The question whether, upon the merits, the plaintiff is entitled to recover is no longer an open question. It was settled by the adjudication of the point by the highest courts of New York in an action between the same parties and upon precisely the same facts. The record in the former suit was given in evidence in this suit, and is conclusive. [1]
The point with which we are principally concerned at this time arises upon the statute of limitations. This action was commenced on the 6th day of May, 1864, and it was insisted that all that part of the claim which became due on or before May 6th, 1858, was barred by the statute of limitations of the State of New York. The court below held against this claim, but it is repeated and renewed on this appeal.
The Civil Code of New York repeals the former laws on the subject of the limitation of actions and enacts as follows:
'SECTION 74. Civil actions can only be commenced within the periods prescribed in this title, after the cause of action shall have accrued, except where, in special cases, a different limitation is prescribed by statute.
'SECTION 89. The periods prescribed in section seventy-four for the commencement of actions, other than for the recovery of real property, shall be as follows:
'SECTION 91. Within six years: 1. An action upon a contract, obligation, or liability, express or implied (excepting judgments and sealed instruments).
'SECTION 100. If, when the cause of action shall accrue against any person, he shall be out of the State, such action may be commenced within the terms herein respectively limited after the return of such person into this State; and if, after such cause of action shall have accrued, such person shall depart from and reside out of this State, the time of his absence shall not be deemed or taken as any part of the time limited for the commencement of such action.'
An examination of the statutes of the different States shows a great similarity in their provisions. They generally provide that if a person shall be out of the State when the cause of action accrues against him the statute does not begin to run until he returns into the State; if, after the cause of action has accrued, such person shall depart from and reside out of the State, the time of his absence shall not be taken to be a part of the time limited for the commencement of the action. As to a resident of the State where the action is brought, his temporary absences after the cause of action shall have accrued do not suspend the running of the statute. As to a non-resident debtor, however long his absence may be continued, he takes no benefit from the statute. Temporary returns do not put the statute in motion. So long as he continues to reside in another State, so long he is liable to an action in the State in which he is sued. These provisions are found in substance in the statutes of Maine, Massachusetts, New Jersey, Vermont, New Hampshire, Michigan, Wisconsin, Arkansas, Oregon, and Iowa.
The State of New York is not singular, therefore, in providing or in holding that although a debtor may have been from time to time within the State, yet while he is a resident of another State, and until he becomes a resident of New York, he cannot ask the protection of the statute of limitation.

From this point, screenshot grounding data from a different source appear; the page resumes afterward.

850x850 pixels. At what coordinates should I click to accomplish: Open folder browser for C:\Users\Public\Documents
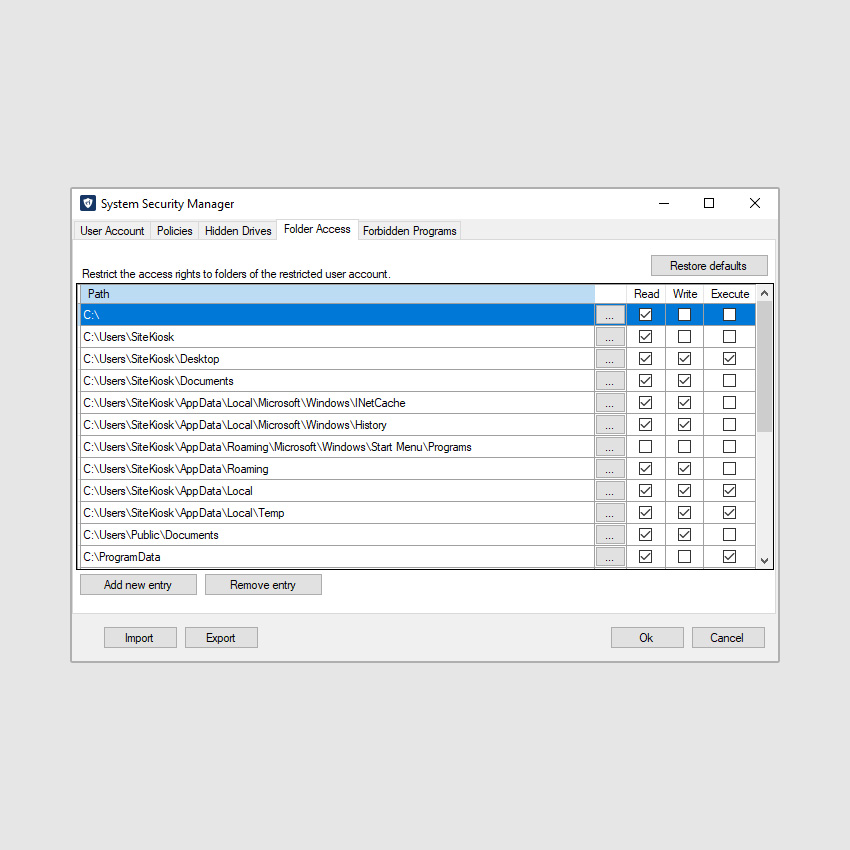tap(610, 535)
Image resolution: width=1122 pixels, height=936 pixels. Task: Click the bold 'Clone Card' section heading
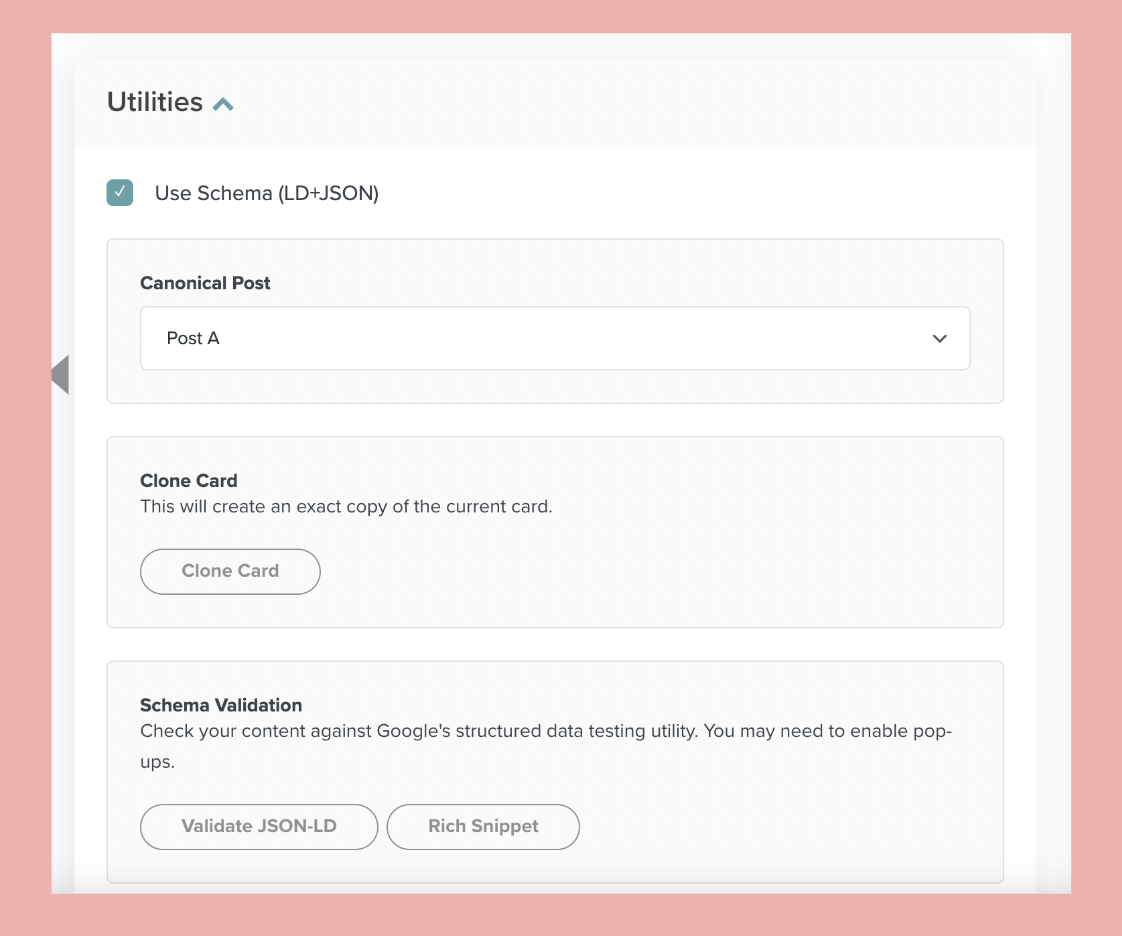[189, 480]
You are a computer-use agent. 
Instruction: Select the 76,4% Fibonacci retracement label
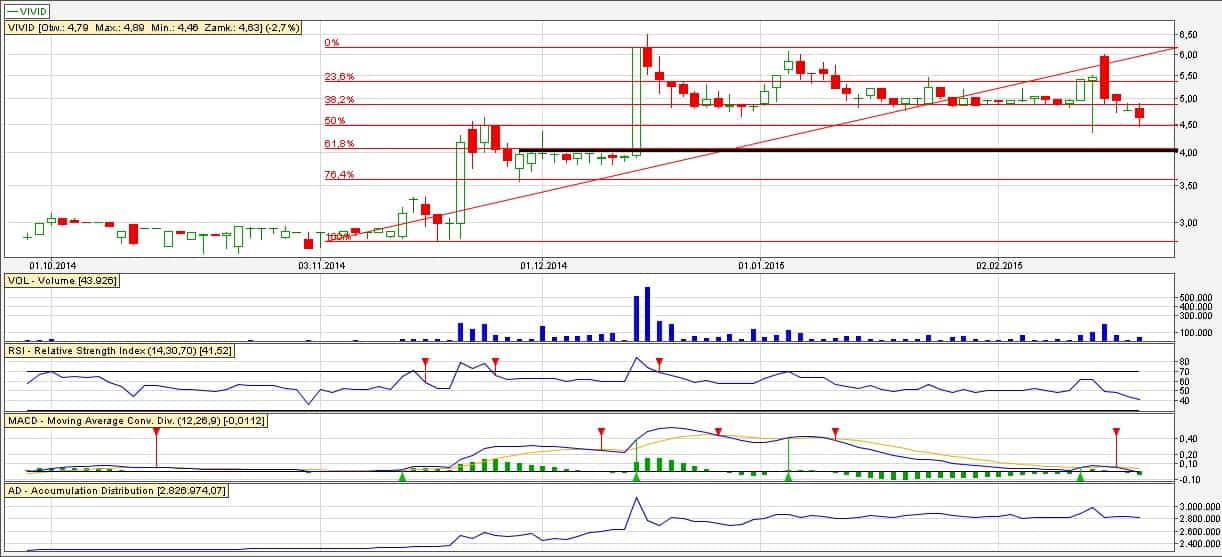(339, 175)
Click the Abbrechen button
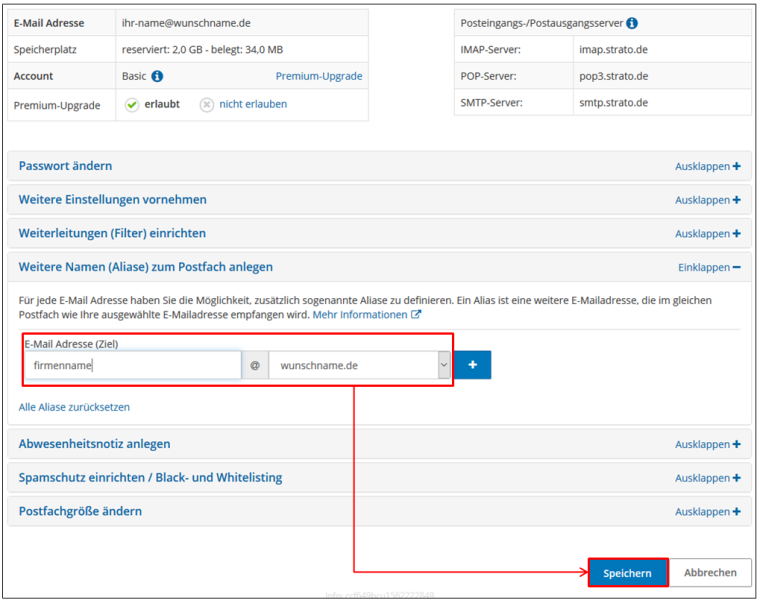The width and height of the screenshot is (760, 603). coord(710,573)
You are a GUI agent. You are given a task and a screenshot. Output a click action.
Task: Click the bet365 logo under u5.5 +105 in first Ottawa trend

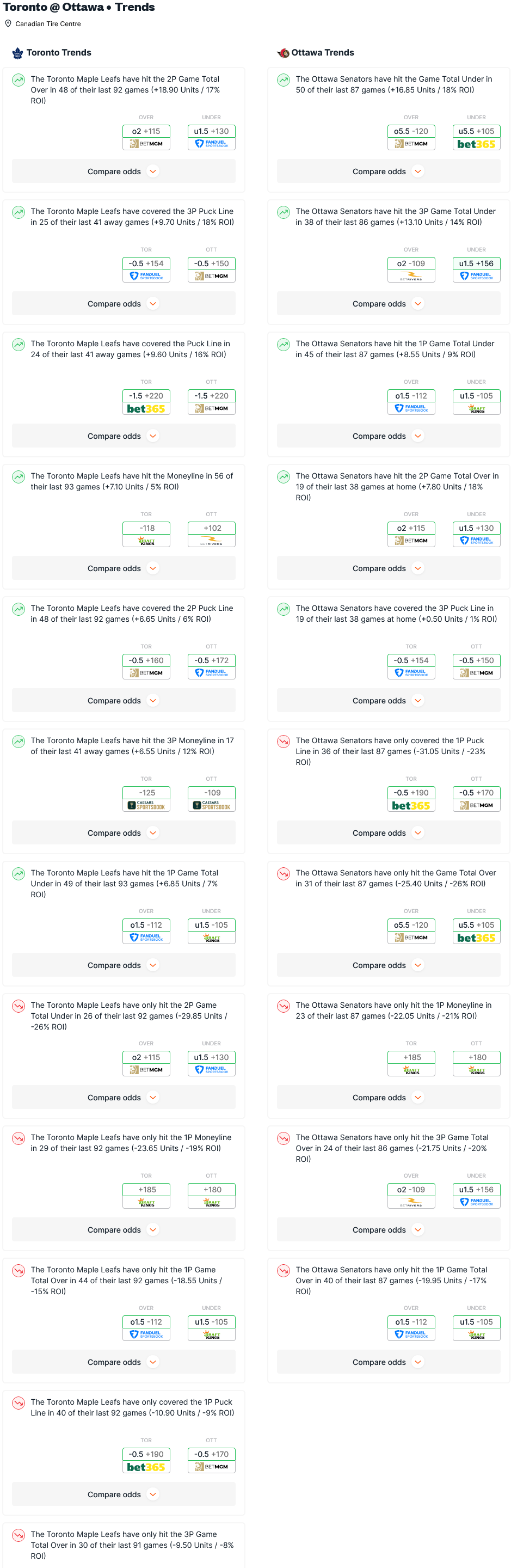(x=476, y=144)
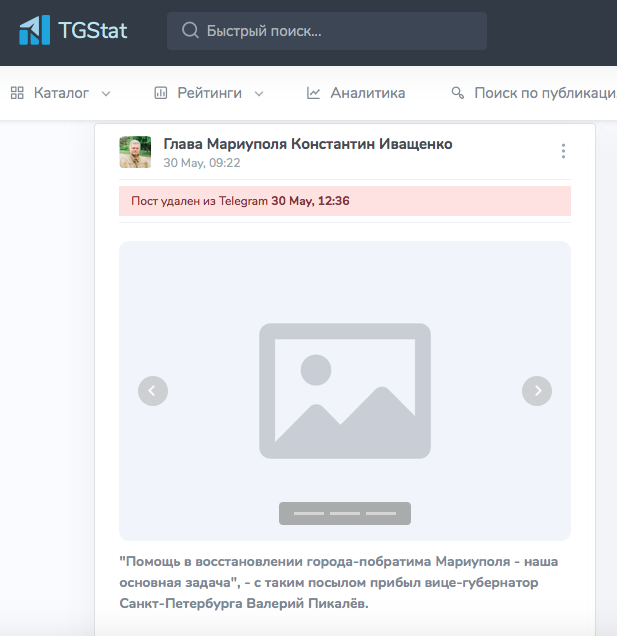
Task: Click the Каталог grid icon
Action: (17, 93)
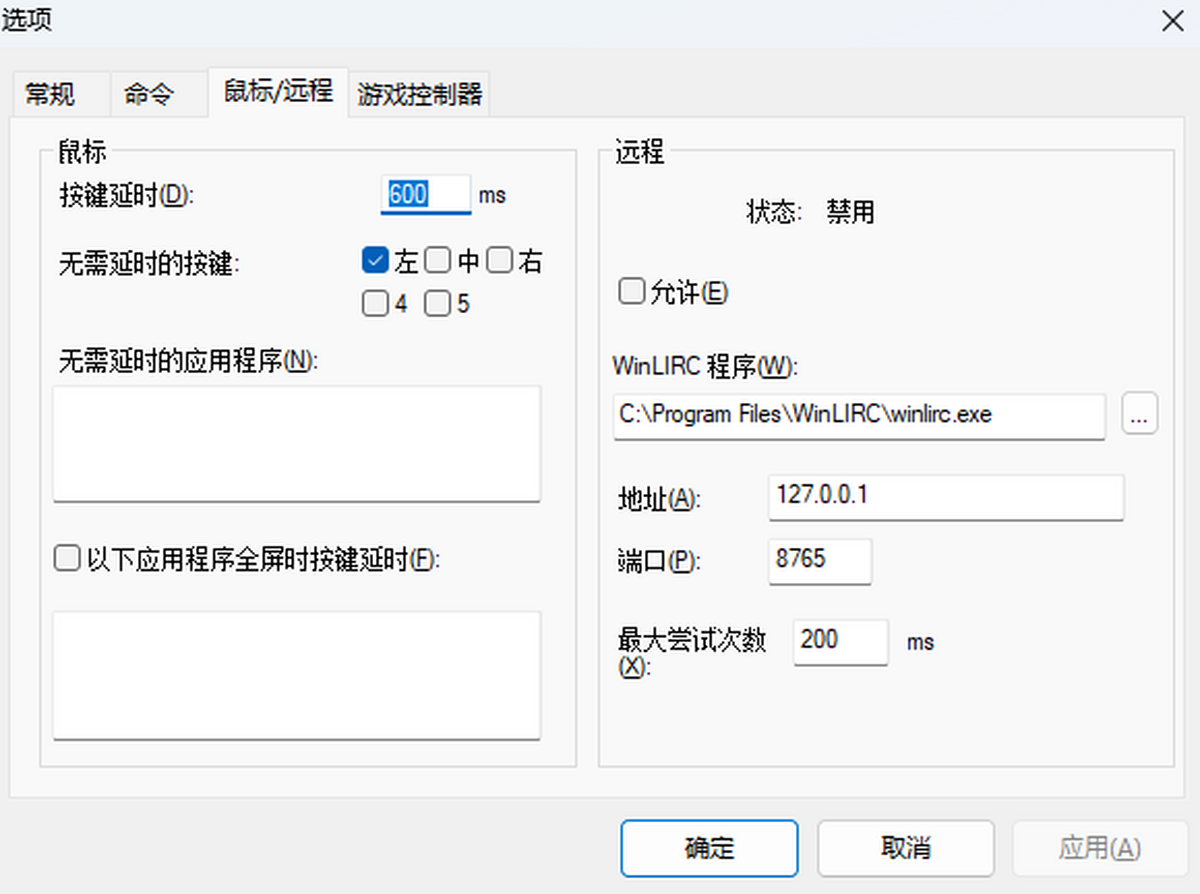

It was proved and conceded that during all the time of the existence of the contract in question the defendant had property within the State of New York, an office at Corning, New York, directors, officers, and agents within the State; that it was at all times amenable to the process of its courts; and that in 1855 the plaintiff availed itself of this condition of things to bring a suit against the defendant for a portion of the demand claimed under the contract now in controversy, and that the present suit was commenced by the service of a summons upon the defendant's agent at Corning, New York.
In 1848 the code of New York authorized the commencement of a suit by the delivery of a copy of the summons to the defendant, and if the suit was against a corporation, to the president or other head of the corporation, secretary, cashier, or managing agent thereof.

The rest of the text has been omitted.